## Exercise brief:
Below are the records; return exactly the lines from the one with "Image resolution: width=1010" through the final line, both included, minus any pictures.

## Records from a collection:
++++++++++
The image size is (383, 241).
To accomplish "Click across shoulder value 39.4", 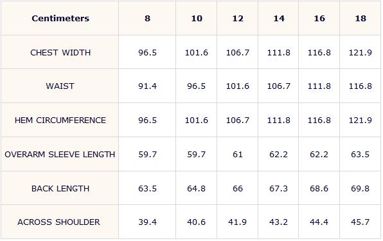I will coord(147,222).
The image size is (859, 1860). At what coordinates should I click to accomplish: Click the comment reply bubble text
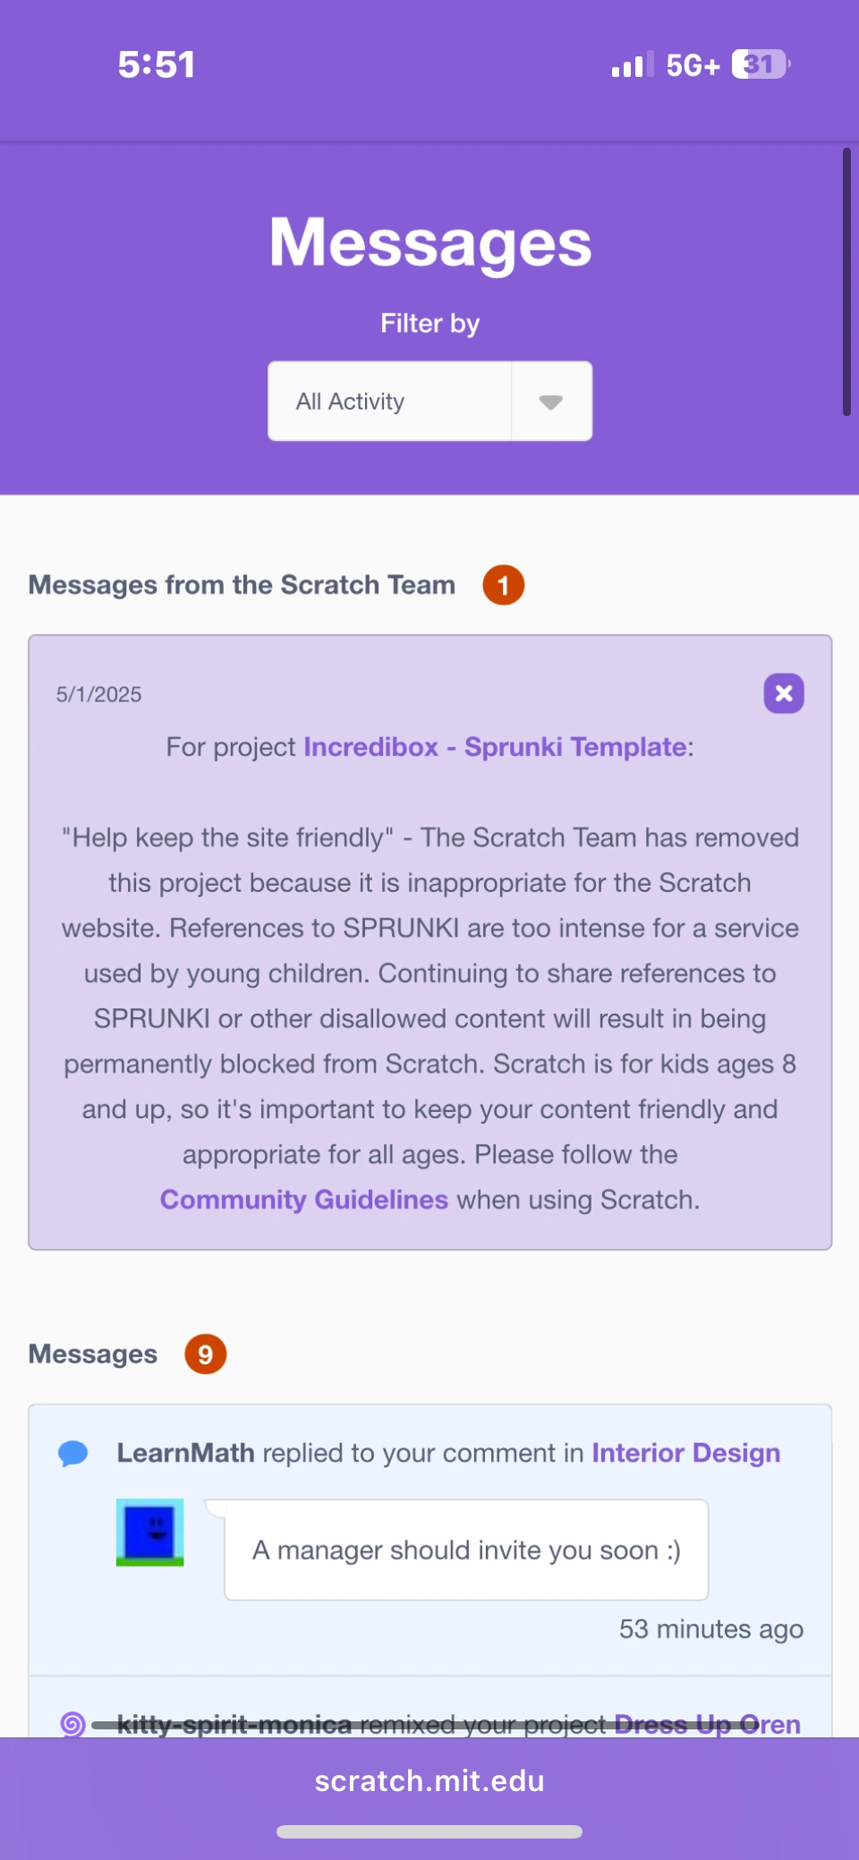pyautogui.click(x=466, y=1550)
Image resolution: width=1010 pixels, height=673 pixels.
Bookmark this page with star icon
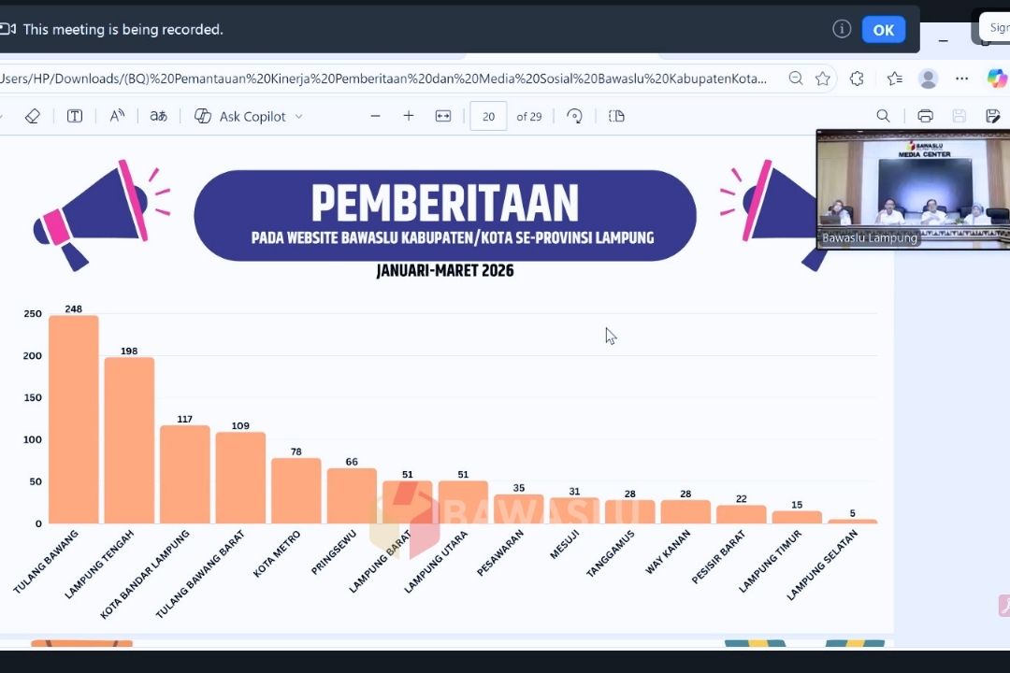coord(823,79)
++++++++++
## Answer to this task:
Image resolution: width=1010 pixels, height=673 pixels.
Bookmark this page with star icon
coord(823,79)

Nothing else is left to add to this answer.